CINEMA: ONE DUMB SUMMER
Hollywood rules. Moviegoers in almost every foreign country prefer American films to their own. They love our action pictures, with their size and tempo and assurance, and all those pretty people realizing outrageous dreams. Our directors know how to fulfill Alfred Hitchcock's aim: to make the Japanese audience scream at the same time as the American audience. Perhaps they know it too well. A manic roteness now envelops action films; the need to thrill has become a drab addiction. Isn't there more to moviemaking than having your finger on the pulse of the world public? Can't the megalo-melodrama be infused with passion and ingenuity? The answer so far, and with just one exception, is no--not this season. For this is the Summer of Dumb.

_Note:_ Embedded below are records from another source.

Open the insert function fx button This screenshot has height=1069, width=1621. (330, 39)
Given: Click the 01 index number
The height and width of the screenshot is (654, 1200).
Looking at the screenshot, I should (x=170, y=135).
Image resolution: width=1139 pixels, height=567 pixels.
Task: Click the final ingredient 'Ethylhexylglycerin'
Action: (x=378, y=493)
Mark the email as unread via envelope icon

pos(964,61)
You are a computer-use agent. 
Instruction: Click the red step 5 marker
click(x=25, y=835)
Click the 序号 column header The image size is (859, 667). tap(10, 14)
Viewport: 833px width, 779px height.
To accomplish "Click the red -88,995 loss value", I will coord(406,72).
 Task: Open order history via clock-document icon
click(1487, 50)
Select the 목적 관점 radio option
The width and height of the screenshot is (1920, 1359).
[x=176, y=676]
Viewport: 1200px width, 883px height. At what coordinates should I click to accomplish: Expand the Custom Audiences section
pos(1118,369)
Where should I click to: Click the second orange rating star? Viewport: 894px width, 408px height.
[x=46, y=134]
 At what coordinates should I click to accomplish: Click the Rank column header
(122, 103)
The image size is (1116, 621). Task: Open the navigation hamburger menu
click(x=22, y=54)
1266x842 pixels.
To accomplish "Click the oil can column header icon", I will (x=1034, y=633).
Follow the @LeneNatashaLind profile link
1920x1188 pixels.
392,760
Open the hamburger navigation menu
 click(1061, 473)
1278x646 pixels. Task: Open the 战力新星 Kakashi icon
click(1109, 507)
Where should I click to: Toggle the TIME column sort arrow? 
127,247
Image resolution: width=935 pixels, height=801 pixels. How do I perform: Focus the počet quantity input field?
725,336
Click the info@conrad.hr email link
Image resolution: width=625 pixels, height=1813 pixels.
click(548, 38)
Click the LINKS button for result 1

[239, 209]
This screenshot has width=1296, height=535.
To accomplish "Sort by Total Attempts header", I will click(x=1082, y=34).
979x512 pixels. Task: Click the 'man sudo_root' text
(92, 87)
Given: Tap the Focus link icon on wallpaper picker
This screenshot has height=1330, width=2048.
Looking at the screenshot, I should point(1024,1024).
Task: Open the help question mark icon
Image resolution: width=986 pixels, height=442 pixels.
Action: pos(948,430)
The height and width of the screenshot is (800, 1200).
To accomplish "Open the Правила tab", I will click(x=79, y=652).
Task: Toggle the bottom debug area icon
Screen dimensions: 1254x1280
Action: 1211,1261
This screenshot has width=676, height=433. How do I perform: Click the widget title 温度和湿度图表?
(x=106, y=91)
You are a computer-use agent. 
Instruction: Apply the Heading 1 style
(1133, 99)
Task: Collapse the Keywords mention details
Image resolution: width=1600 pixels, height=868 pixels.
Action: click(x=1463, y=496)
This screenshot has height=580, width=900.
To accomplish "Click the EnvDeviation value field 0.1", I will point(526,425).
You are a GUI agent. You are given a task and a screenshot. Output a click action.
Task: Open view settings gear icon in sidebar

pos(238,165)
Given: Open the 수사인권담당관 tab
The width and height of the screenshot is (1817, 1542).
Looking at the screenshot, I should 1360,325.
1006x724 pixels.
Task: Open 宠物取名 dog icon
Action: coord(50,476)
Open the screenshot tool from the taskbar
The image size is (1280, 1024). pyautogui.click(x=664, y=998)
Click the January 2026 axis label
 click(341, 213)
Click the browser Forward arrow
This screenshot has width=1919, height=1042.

Maybe this is not new. Some years back, a film critic observed that the problem with summer pictures wasn't that they were bad movies; it was that they were the same bad movie. But more than ever this summer, with the moguls at the sausage factories sending out a new slice of action salami each week--The Lost World: Jurassic Park, followed by Con Air, Speed 2: Cruise Control, Batman & Robin, Face/Off and Men in Black--the big films look like instant remakes, retreads or reductios ad absurdum of last Friday's film, which wasn't all that hot either. Some of the movies have incidental felicities, and, to abort all suspense right now, Face/Off is damn fine. But in sum, these films offer evidence that the action-adventure has reached a point of exhaustion. Seen as one 12-hour epic, this multiplex six-pack moves less on cruise control than on automatic pilot. This is zombie entertainment: cinema with motor skills but a dead brain.
At the end of a genre cycle, directors jettison character and story for bustle and special effects--noise and toys. Here are four reasons movies aren't better.
SMALL MINDS THINK ALIKE. It's as if Hollywood had just one huge brainstorming session for all its summer movies. Someone says, "I took a boat ride last week. Let's have a climactic boat chase." Speed 2 ends with one, and so, for no maritime reason, does Face/Off.
Somebody else says, "How about if we have a kid seeing something really scary out a second-story window, but his parents don't believe him, and then the scary thing does its dirty work?" Swell: a dinosaur in The Lost World, a runaway cruise ship in Speed 2.
A third guy looks up from his PC and says, "Computers!" So half of the pictures either have someone laboriously logging on or, as in Speed 2, hand the villain a Mighty Morphin PowerBook as his tool of terror.
A fourth guy says, "All movies are comic books these days. Let's do more movies based on comic books!" Not just Batman & Robin and Men in Black but also two August releases, Spawn and Steel, are comic book-inspired. This junk-culture trend must please the kids in the Development departments; no more novels to read, with all those annoying words.